Exercise aim >> Search the material below for the string "Star" and extract each line that has it.

Supplied records >>

§

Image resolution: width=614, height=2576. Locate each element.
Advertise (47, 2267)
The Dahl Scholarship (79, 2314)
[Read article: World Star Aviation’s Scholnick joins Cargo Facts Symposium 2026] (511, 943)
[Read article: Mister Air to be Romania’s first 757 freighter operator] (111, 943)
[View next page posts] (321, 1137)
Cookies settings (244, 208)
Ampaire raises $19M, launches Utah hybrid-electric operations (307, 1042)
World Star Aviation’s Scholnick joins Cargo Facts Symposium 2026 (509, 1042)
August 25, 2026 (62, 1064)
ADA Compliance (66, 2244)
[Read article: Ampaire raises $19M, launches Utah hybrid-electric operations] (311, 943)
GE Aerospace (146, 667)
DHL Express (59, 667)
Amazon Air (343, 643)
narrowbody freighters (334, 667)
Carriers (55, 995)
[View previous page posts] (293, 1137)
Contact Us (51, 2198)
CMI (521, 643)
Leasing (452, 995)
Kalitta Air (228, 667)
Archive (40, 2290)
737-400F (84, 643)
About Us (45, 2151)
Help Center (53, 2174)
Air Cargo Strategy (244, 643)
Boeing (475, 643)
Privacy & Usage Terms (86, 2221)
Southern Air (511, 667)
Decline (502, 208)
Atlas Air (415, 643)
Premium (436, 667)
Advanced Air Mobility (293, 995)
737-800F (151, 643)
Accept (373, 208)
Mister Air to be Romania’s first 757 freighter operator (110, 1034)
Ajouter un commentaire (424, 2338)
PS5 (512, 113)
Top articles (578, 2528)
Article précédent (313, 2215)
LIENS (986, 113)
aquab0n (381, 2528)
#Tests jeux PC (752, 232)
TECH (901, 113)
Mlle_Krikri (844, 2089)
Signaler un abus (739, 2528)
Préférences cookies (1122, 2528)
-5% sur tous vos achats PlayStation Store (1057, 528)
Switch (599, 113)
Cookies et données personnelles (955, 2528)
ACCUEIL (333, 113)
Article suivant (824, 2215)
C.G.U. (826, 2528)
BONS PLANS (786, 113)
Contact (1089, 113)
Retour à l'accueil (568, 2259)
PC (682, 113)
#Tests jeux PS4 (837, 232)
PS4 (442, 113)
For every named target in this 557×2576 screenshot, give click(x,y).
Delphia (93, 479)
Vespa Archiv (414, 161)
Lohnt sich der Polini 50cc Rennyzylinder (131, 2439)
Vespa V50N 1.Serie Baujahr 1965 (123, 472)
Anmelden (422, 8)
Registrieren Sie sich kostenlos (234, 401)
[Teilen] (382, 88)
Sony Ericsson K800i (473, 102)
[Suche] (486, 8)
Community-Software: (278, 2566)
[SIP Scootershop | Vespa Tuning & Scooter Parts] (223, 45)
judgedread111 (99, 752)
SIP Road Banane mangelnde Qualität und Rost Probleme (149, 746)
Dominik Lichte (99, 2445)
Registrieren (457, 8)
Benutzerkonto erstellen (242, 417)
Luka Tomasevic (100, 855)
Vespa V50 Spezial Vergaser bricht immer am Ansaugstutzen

§

Exercise response >>
[Read article: World Star Aviation’s Scholnick joins Cargo Facts Symposium 2026] (511, 943)
World Star Aviation’s Scholnick joins Cargo Facts Symposium 2026 (509, 1042)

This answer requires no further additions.